======== Listed records

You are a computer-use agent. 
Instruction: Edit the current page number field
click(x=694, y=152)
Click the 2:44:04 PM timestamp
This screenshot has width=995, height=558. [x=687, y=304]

================

— Activity —
Please write out only the lines from the one containing "Instruction: Edit the" to the end of the records above, exactly, both ends included.

— Expected output —
Instruction: Edit the current page number field
click(x=694, y=152)
Click the 2:44:04 PM timestamp
This screenshot has width=995, height=558. [x=687, y=304]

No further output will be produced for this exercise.